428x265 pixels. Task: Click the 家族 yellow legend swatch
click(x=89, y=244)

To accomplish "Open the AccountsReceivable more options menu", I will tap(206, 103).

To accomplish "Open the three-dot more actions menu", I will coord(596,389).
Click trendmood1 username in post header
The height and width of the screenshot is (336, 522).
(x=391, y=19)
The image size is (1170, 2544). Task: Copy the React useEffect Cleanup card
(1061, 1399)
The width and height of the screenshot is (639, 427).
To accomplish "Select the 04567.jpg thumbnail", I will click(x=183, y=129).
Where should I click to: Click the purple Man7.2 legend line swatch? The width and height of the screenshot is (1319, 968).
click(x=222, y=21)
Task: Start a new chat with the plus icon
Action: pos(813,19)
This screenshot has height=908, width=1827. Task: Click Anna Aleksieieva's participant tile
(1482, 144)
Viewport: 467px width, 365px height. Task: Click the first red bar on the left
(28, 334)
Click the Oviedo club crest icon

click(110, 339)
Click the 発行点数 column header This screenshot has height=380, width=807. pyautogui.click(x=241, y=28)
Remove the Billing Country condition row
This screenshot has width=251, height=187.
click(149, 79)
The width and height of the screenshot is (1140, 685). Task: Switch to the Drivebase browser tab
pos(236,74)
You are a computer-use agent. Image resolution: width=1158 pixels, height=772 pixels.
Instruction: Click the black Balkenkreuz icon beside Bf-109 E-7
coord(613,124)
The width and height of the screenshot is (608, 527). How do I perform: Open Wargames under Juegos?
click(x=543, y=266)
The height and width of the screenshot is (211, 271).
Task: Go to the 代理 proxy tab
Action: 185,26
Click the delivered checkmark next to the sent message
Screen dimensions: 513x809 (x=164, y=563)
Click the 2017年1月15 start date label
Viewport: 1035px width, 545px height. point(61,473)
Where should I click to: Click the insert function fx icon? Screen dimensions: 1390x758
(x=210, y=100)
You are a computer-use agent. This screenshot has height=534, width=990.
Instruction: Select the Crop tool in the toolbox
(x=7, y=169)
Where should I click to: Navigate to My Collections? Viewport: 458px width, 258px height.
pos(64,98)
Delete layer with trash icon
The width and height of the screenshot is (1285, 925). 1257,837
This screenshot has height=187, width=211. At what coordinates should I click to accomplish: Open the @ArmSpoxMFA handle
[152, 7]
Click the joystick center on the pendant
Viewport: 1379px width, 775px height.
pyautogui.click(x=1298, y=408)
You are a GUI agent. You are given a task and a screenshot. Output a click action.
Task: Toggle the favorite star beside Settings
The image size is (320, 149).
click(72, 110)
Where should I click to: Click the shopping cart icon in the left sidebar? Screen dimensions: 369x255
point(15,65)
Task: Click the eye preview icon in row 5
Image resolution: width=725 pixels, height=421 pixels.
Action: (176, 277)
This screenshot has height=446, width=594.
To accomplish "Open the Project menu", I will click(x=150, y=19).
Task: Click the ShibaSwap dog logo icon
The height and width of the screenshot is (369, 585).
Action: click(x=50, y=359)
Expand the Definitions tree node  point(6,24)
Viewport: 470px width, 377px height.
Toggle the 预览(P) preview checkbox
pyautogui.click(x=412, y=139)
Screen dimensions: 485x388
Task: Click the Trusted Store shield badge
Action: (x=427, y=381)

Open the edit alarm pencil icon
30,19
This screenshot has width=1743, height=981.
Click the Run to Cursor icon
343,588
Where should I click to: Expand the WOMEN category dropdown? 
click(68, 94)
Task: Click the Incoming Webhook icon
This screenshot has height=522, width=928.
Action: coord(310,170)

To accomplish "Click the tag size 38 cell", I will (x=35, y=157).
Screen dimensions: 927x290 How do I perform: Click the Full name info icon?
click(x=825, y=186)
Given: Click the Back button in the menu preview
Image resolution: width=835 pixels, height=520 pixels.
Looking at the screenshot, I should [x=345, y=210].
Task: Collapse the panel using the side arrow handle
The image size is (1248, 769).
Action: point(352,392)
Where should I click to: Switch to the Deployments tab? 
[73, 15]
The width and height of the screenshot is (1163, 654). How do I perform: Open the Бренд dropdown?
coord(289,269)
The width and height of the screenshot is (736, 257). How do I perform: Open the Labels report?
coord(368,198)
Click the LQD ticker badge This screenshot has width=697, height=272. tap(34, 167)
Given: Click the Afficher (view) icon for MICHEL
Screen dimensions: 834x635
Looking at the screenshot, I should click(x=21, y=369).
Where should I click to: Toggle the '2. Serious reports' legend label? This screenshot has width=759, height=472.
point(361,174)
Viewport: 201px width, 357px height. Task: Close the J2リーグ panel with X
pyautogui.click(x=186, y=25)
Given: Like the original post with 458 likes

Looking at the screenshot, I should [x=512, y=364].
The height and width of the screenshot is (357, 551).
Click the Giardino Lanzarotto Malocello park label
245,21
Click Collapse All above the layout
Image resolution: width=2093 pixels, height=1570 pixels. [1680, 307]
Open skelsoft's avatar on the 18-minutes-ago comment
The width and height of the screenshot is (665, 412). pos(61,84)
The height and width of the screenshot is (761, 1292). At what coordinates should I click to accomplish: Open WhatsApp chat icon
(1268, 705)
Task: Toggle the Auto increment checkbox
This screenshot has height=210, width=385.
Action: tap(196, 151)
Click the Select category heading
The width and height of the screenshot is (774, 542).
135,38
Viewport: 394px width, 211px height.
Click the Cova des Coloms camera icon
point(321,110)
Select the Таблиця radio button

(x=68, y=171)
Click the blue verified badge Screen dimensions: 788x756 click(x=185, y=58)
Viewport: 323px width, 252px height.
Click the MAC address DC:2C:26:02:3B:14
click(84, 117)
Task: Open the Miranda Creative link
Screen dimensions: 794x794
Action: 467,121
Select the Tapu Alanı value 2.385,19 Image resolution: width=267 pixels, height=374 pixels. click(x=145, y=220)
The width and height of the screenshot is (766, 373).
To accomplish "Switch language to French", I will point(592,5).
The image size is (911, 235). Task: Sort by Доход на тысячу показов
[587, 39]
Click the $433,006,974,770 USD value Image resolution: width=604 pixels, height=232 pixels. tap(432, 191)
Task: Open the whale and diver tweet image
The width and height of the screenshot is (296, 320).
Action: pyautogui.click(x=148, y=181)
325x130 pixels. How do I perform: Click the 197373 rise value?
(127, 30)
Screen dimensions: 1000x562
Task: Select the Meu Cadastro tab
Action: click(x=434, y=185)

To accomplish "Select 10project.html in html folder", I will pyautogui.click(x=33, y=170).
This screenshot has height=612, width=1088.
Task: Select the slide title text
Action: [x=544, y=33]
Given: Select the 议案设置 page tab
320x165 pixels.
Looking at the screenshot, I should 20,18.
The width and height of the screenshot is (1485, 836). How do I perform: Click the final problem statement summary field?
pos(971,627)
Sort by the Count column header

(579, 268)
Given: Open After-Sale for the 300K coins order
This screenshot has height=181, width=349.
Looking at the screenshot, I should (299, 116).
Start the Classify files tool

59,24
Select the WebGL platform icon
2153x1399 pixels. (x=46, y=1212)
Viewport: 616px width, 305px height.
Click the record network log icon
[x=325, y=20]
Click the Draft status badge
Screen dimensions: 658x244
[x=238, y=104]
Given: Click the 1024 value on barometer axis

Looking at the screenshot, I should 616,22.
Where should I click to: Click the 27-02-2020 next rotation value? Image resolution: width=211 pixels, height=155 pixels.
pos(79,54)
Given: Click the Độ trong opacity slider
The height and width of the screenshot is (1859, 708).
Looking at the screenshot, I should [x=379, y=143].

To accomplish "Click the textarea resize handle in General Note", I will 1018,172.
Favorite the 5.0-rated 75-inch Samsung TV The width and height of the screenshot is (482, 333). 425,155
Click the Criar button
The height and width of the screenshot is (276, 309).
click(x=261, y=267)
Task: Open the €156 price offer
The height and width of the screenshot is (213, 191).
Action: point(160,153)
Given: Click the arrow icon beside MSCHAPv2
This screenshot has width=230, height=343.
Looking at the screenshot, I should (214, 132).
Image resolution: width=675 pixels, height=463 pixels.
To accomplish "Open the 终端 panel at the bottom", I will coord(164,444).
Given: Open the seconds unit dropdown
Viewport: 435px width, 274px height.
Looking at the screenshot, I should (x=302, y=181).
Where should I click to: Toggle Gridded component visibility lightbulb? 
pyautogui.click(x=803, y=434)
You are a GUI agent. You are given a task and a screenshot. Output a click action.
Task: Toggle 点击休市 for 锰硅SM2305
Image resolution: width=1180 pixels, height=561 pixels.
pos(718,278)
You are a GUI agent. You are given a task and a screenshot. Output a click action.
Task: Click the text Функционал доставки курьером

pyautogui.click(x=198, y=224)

▸ **Brief**
List the rows as a JSON array of strings, one string per line and with blank lines left out, starting at the first row and ending at the line that contains "click(110, 339)".

▸ **Output of the task**
[
  "428x265 pixels. Task: Click the 家族 yellow legend swatch",
  "click(x=89, y=244)",
  "To accomplish \"Open the AccountsReceivable more options menu\", I will tap(206, 103).",
  "To accomplish \"Open the three-dot more actions menu\", I will coord(596,389).",
  "Click trendmood1 username in post header",
  "The height and width of the screenshot is (336, 522).",
  "(x=391, y=19)",
  "The image size is (1170, 2544). Task: Copy the React useEffect Cleanup card",
  "(1061, 1399)",
  "The width and height of the screenshot is (639, 427).",
  "To accomplish \"Select the 04567.jpg thumbnail\", I will click(x=183, y=129).",
  "Where should I click to: Click the purple Man7.2 legend line swatch? The width and height of the screenshot is (1319, 968).",
  "click(x=222, y=21)",
  "Task: Start a new chat with the plus icon",
  "Action: pos(813,19)",
  "This screenshot has height=908, width=1827. Task: Click Anna Aleksieieva's participant tile",
  "(1482, 144)",
  "Viewport: 467px width, 365px height. Task: Click the first red bar on the left",
  "(28, 334)",
  "Click the Oviedo club crest icon",
  "click(110, 339)"
]